Ingredients
Scale
For the Brie Mousse
- 200 g Brie cheese, rind removed
- 200 ml heavy cream
- 2 gelatin sheets (or 1 teaspoon powdered gelatin)
- Salt and white pepper, to taste
For the Walnut Crumble
- 80 g walnuts, finely chopped
- 40 g butter
- 30 g flour
- 20 g brown sugar
- Pinch of sea salt
For the Garnish
- Apple blossom honey (or quality floral honey)
- Toasted walnut halves
- Microgreens (pea shoots or baby sorrel)
- Crostini or toasted brioche slices (optional but lovely for texture)
Instructions
- Prepare the Gelatin:
Soften gelatin sheets in cold water for about 5 minutes. If using powdered gelatin, sprinkle it over 1 tablespoon of cool water to bloom. - Melt the Brie:
Combine Brie and heavy cream in a small saucepan. Heat gently, stirring until smooth. Do not boil. - Season and Set:
Remove from heat, stir in the softened gelatin until fully dissolved. Season lightly with salt and white pepper. Strain the mixture through a fine sieve for a silky texture. Pour into molds or ramekins and refrigerate for 4–6 hours. - Prepare the Walnut Crumble:
Preheat oven to 180°C (350°F). Mix chopped walnuts, flour, sugar, salt, and butter until crumbly.
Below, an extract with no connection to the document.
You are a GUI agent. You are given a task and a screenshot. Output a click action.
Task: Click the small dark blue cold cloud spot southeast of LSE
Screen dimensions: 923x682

Bake for 8–10 minutes, stirring once, until golden and aromatic. Cool completely. - Unmold and Plate:
Carefully unmold the Brie mousse onto chilled plates. Spoon walnut crumble around and on top.
- Garnish:
Drizzle with apple blossom honey, add toasted walnuts and microgreens, and serve with crostini or brioche slices.
Notes
- Make Ahead: This mousse is even better when chilled overnight the texture becomes creamier and the flavor deepens.
- Alternative Nuts: Try hazelnuts or pecans for a different nutty twist.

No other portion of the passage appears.